O Senhor, neste Evangelho, corrige-nos, chama-nos a atenção em três aspetos. O primeiro, sobre a incoerência entre o que dizemos e o que fazemos. Cuidado com exigir ao nosso cônjuge mais do que a nós próprios, pelo facto de sermos quem traz o dinheiro para casa, ou porque temos um emprego melhor, ou porque temos mais dom da palavra… O nosso exemplo enche de coerência as nossas palavras. O melhor contributo que um cônjuge e um pai pode dar ao seu esposo, ao seu filho, é a sua própria conversão, porque as palavras, quando muito, convencem, mas o exemplo arrasta. A segunda correção é sobre a vaidade. Porque é que faço as coisas que faço? Porque é que quero ser catequista? Ou coordenar um retiro? Ou conduzir um retiro? Se é para obter reconhecimento, cuidado, porque estaríamos a converter-nos num fim e não num meio do Senhor para os outros. E a terceira correção refere-se a que não caiamos na insensibilidade perante os dons recebidos de Deus. Não nos deixemos chamar mestres, porque só Deus é o Mestre. Nós somos instrumentos d’Ele. Somos o que somos por delegação de Deus. No final da passagem, mostra-nos o caminho — a humildade — como luz para superar o nosso farisaísmo.
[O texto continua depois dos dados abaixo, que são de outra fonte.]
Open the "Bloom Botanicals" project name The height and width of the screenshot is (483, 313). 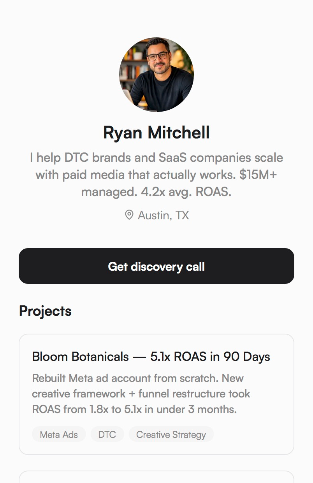point(80,357)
Transposição para a vida matrimonial:
Lúcia: João, apercebi-me de uma coisa… Gostamos imenso de ir a retiros, partilhar o nosso testemunho e que nos vejam como um casal comprometido, mas quando chegamos a casa continuamos a cair nas mesmas atitudes.
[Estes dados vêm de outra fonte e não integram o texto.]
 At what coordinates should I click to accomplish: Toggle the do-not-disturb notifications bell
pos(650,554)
João: Sim, querida. Às vezes preocupamo-nos mais em parecer um casal exemplar do que em deixar que Deus transforme verdadeiramente o nosso coração.
Lúcia: Jesus diz-nos hoje: «Fazem tudo para serem vistos pelas pessoas.» Talvez procuremos mais o reconhecimento do que a nossa união com Cristo.
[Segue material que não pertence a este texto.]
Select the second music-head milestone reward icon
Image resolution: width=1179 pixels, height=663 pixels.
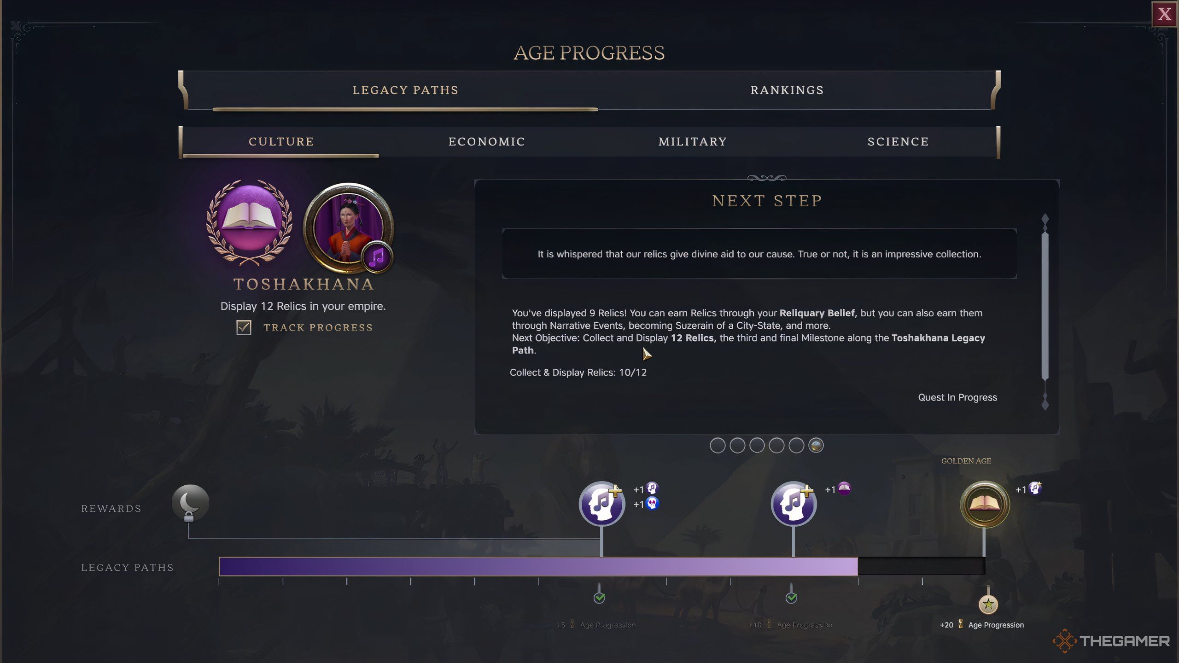coord(794,504)
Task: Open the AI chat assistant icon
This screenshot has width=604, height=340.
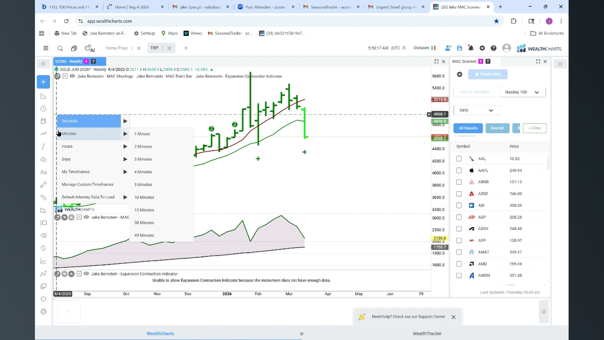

João: E até podemos exigir a outros casais aquilo que nós próprios ainda não vivemos, carregando-os com fardos que nem nós queremos carregar.
Lúcia: João, tudo o que recebemos nos retiros deveria ajudar-nos a amar-nos mais, não a alimentar a nossa imagem.
João: Então, o nosso verdadeiro retiro começa aqui, quando voltamos a casa e escolhemos ouvir-nos, perdoar-nos, renunciar e servir-nos um ao outro.
Lúcia: Tens razão, João. Não quero que nos admirem, mas sim que, nas nossas fragilidades, possam descobrir que Cristo está a transformar o nosso casamento.
João: Eu também não, querida. Porque a verdadeira grandeza não está em que nos vejam, mas em que Jesus se possa rever na forma como nos amamos.
Mãe,
Ensina-nos a ser humildes como Tu, para que Deus cresça no nosso coração. Bendito e louvado sejas para sempre, Senhor.